Administração não pode usar processo prescrito para demitir servidor, decide Justiça
Uma vara do Trabalho de Brasília decidiu que um processo disciplinar contra um servidor público não pode ser retomado após sua prescrição para justificar a demissão desse agente. De acordo com Marcos Alberto dos Reis, juiz substituo da 8ª Vara do Trabalho de Brasília, a prescrição "não pode ser ignorada pela administração, sob pena de afronta aos princípios da legalidade".
Além de determinar a suspensão da justa causa, Reis determinou a reintegração imediata do empregado. Além disso, o juiz reconheceu o perigo de dano irreparável ou de difícil reparação com a suspensão imediata dos pagamentos do servidor devido à demissão, ordenando o pagamento de salários e benefícios desde a data da última demissão.
Entenda o caso
O caso aconteceu em 2019, na Empresa Brasileira de Comunicação (EBC). Um ano antes, em outubro de 2018, a EBC abriu uma sindicância para apurar uma conduta do servidor. Essa ação resultou na demissão desse mesmo funcionário, em maio de 2019. A destituição, contudo, foi anulada pelo Tribunal Regional do Trabalho (TRT) da 10ª Região por violação ao contraditório e à ampla defesa, dando ordem para reintegração.
Anos depois, em 2024, o servidor voltou ao cargo.
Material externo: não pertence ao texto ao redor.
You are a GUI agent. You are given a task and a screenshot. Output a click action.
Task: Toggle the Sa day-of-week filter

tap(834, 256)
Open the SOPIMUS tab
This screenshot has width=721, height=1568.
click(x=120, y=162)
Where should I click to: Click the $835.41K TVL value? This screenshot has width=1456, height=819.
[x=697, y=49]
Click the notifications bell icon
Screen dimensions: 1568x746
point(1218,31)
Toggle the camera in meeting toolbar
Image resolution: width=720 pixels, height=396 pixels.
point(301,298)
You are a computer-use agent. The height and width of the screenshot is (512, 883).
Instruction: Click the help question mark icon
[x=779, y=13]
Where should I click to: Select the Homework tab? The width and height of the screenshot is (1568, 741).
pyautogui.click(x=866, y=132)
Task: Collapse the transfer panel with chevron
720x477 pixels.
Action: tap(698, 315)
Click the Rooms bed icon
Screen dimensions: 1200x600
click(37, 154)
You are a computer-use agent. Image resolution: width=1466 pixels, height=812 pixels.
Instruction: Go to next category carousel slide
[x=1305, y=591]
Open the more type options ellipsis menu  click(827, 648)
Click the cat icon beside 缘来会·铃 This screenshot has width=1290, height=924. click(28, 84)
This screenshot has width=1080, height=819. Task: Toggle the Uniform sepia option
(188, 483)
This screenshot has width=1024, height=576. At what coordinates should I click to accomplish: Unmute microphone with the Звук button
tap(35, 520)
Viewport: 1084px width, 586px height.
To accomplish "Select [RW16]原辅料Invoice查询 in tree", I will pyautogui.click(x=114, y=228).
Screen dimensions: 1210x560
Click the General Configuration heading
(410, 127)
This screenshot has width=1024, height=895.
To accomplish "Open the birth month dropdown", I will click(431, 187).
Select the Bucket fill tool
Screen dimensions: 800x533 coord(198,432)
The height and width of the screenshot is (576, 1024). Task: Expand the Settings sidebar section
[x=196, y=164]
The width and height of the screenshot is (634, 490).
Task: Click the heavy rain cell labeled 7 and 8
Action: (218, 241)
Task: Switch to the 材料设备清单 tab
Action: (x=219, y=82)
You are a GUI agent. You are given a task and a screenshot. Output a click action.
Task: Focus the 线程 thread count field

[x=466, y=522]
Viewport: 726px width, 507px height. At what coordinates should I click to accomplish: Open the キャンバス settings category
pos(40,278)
Porém, a empresa deu continuidade ao processo de 2018 e, em abril de 2025, reaplicou a demissão por justa causa.
Dessa vez, porém, o trabalhador ajuizou uma ação para anular o ato administrativo, em tutela de urgência, solicitando a suspensão de todos os efeitos do processo de sindicância.
O juiz observou que, apesar da abertura da sindicância interromper o prazo prescricional, a norma interna da EBC estabelece que a decisão final deve ser proferida em até 150 dias a partir da instauração do processo. Após esse prazo, e sem uma decisão válida, a prescrição volta a correr.
Nesse caso, como o processo foi aberto em outubro de 2018, esse prazo se encerrou em março de 2019. A penalidade, porém, foi aplicada em maio de 2019, após o período estabelecido. Dessa forma, começou a contar o prazo prescricional de cinco anos, aplicado às infrações puníveis com demissão.
O juiz explicou que esse prazo esgotou-se em março de 2024, sem qualquer causa válida de interrupção ou suspensão. E que, portanto, os atos administrativos de 2025, que acabaram novamente em demissão, aconteceram quando a EBC não tinha mais poder sancionatório.